DataFileChunk

class openmsistream.data_file_io.entity.data_file_chunk.DataFileChunk(filepath, filename, file_hash, chunk_hash, chunk_offset_read, chunk_offset_write, chunk_size, chunk_i, n_total_chunks, rootdir=None, filename_append='', data=None)

Bases: Producible

Class representing a single chunk of an uploaded or downloaded file. DataFileChunk objects are automatically serialized/deserialized when they are produced/consumed to topics using OpenMSIStream.

Parameters:
  • filepath (pathlib.Path) – path to this chunk’s file (fully resolved if being produced, may be relative if it was consumed)

  • filename (str) – the name of the file

  • file_hash (str) – hash of this chunk’s entire file data

  • chunk_hash (str) – hash of this chunk’s data

  • chunk_offset_read (int) – offset (in bytes) of this chunk within the original file

  • chunk_offset_write (int) – offset (in bytes) of this chunk within the reconstructed file (may be different than chunk_offset_read due to excluding some bytes in uploading)

  • chunk_size (int) – size of this chunk (in bytes)

  • chunk_i (int) – index of this chunk within the larger file

  • n_total_chunks (int) – the total number of chunks to expect from the original file

  • rootdir (pathlib.Path, optional) – path to the “root” directory; anything beyond in the filepath is considered a subdirectory (can also be set later)

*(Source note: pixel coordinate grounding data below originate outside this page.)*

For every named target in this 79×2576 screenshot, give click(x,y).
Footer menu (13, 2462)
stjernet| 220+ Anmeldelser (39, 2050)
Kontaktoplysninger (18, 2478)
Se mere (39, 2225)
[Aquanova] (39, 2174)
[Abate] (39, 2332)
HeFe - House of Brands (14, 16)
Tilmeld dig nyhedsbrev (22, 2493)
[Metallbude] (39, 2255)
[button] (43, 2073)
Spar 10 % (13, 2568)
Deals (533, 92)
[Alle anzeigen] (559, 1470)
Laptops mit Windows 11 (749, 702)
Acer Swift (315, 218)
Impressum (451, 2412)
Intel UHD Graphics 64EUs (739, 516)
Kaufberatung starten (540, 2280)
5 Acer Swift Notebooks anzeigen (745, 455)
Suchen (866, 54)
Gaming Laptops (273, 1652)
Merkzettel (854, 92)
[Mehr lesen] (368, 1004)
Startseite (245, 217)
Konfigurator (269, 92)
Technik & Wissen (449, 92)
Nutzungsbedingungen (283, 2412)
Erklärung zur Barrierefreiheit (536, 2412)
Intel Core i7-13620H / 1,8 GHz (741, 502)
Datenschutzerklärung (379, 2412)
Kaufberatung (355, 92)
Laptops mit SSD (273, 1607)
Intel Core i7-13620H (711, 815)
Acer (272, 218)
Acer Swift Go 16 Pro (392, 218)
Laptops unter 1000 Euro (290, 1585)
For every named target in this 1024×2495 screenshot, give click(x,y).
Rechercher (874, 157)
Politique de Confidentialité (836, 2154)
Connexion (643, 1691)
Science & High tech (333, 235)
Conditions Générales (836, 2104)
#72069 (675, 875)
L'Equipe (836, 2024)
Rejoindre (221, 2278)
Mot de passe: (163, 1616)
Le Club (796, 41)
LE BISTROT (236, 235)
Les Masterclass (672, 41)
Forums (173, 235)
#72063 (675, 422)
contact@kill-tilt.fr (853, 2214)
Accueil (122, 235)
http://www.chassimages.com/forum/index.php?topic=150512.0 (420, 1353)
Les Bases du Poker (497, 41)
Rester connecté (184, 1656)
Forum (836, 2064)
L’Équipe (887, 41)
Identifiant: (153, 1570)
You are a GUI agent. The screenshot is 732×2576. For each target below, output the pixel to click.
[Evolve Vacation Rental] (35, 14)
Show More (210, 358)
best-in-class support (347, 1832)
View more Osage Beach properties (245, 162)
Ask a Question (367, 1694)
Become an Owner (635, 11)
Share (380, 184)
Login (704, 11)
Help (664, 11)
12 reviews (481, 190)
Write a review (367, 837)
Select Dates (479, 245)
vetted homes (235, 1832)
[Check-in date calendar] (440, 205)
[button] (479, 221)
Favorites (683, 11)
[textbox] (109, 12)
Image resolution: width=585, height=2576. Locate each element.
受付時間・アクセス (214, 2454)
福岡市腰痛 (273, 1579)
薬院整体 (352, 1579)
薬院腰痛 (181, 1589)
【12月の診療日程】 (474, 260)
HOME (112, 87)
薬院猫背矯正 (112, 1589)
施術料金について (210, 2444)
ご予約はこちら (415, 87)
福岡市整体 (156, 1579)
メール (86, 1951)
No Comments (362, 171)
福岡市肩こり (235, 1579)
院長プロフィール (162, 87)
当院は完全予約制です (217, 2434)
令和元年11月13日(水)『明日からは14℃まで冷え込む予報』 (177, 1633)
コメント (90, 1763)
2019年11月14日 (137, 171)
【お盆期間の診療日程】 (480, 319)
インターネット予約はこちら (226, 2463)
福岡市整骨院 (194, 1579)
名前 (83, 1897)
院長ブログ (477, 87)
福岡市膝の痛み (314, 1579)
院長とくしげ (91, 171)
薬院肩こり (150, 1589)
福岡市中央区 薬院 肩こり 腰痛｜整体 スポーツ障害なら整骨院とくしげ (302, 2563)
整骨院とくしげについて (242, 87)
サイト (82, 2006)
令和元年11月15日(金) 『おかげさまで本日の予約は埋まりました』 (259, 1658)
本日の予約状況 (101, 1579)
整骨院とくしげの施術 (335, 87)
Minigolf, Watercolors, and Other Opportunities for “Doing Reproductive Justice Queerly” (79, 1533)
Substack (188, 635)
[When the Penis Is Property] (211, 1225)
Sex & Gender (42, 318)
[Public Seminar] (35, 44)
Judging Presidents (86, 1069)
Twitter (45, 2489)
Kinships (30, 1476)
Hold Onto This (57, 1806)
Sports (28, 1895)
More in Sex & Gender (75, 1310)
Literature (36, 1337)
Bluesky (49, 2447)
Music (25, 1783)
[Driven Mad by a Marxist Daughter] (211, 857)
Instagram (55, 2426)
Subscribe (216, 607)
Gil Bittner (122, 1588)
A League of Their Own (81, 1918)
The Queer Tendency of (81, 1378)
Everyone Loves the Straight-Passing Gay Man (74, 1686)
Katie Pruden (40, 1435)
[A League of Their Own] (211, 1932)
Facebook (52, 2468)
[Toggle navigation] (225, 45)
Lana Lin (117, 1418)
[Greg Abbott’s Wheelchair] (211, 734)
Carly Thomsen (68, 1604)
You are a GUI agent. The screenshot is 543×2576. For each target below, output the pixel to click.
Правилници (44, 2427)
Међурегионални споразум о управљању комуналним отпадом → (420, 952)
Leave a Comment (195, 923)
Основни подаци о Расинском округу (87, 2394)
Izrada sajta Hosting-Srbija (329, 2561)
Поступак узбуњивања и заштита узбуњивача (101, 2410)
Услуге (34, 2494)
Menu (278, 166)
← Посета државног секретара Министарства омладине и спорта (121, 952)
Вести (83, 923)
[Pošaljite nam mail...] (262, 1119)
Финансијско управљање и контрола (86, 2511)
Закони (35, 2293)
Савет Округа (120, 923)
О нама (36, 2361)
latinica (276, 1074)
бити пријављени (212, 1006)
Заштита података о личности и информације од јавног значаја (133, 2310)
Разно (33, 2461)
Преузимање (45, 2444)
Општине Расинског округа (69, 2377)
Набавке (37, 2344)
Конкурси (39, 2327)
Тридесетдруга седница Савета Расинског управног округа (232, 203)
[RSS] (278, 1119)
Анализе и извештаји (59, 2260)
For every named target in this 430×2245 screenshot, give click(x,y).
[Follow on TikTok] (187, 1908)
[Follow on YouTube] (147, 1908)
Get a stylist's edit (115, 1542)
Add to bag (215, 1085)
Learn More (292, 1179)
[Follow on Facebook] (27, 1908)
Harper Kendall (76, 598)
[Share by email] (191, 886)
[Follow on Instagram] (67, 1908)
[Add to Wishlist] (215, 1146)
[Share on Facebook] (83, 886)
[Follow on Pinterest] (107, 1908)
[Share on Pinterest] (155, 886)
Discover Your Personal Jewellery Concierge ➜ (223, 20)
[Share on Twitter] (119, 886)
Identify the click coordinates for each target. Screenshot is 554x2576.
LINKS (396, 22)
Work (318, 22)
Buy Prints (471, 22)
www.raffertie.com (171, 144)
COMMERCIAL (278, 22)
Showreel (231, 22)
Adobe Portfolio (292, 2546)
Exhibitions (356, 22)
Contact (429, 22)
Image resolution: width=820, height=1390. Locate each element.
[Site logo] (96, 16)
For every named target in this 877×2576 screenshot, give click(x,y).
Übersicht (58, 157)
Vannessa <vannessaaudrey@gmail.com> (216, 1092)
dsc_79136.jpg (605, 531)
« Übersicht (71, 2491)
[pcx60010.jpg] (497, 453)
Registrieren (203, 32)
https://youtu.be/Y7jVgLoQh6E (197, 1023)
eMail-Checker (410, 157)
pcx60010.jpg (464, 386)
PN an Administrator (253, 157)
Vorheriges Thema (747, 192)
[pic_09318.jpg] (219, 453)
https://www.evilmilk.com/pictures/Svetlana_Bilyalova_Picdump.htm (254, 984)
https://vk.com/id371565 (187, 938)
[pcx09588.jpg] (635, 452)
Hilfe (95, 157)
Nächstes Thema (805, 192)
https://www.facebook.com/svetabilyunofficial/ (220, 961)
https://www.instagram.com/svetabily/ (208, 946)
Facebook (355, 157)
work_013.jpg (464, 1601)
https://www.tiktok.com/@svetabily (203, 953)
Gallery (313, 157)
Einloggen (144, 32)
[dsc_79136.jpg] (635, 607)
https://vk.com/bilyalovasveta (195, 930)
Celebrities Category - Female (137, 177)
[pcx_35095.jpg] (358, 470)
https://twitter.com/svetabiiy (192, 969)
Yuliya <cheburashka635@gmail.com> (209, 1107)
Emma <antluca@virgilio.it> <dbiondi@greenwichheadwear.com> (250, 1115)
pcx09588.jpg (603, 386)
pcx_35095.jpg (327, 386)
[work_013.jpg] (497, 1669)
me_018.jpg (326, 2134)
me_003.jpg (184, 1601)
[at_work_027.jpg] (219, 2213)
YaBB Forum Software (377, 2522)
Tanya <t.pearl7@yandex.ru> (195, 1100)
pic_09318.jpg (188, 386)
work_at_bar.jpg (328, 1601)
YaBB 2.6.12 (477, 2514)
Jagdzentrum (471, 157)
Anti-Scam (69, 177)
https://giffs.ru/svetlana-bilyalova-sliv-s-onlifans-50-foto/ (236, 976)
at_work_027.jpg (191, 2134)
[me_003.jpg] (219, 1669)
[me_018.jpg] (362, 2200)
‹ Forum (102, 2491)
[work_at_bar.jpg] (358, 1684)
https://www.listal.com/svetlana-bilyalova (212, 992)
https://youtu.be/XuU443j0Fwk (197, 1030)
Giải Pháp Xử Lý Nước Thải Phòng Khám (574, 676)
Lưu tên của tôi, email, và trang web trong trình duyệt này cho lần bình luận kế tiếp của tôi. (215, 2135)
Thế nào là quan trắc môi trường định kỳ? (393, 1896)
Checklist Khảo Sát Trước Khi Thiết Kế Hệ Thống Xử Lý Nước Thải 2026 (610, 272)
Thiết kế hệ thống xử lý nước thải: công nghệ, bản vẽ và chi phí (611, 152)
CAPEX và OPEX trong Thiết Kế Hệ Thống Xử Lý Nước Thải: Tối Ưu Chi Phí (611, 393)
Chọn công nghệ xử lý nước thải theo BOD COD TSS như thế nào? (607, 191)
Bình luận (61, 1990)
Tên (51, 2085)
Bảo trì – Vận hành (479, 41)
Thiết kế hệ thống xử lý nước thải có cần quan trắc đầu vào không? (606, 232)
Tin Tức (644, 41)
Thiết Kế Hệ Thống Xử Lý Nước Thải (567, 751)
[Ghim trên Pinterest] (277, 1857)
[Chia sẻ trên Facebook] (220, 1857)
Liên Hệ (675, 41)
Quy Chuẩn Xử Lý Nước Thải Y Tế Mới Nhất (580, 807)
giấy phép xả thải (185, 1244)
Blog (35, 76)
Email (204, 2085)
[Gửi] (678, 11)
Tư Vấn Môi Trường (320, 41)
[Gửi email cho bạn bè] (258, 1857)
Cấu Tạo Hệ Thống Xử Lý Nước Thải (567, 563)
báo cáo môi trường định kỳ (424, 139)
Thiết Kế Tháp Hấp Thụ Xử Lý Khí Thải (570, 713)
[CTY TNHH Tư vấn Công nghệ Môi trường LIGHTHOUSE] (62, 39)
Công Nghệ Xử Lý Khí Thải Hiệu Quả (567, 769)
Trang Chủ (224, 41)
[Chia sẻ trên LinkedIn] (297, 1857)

  • filename_append (str, optional) – string to append to the stem of the filename when the file is reconstructed

  • data (bytes, optional) – the actual binary data of this chunk of the file (can be set later if this chunk is being produced and not consumed)

property filepath

The path to the file

property relative_filepath

The path to the file, relative to its root directory (if it has one)

property rootdir

The path to the file’s root directory (already set if chunk is to be produced, but must be set later if chunk is a consumed message)

property subdir_str

A string representation of the path to the file, relative to its root directory

property msg_key

string representing the key of the message this chunk will be produced as

property msg_value

value of the message this chunk will be produced as (just the object itself, since a DataFileChunkSerializer is used)

property callback_kwargs

keyword arguments that should be sent to the producer callback function when the chunk is produced

get_log_msg(print_every=None)

If the chunk’s index mod print_every is 0, or if the chunk is the last one for the file, returns a message to log. Otherwise returns None.

Parameters:

print_every (int, optional) – number of chunks that should be skipped between logging messages

Returns:

message to log stating which chunk from which file is being uploaded

Return type:

str, or None

populate_with_file_data(logger=None)

Populate this chunk with the actual data from the file. Called only when this chunk is being produced.

Parameters:

logger (OpenMSIToolbox.logging.OpenMSILogger, optional) – a logger object to use to log errors that may arise in populating the file chunk

Raises:
  • FileNotFoundError – if the file doesn’t exist on disk at self.filepath

  • ValueError – if the data read from the file is not of the expected size, or if its hash is not matched to what was originally calculated.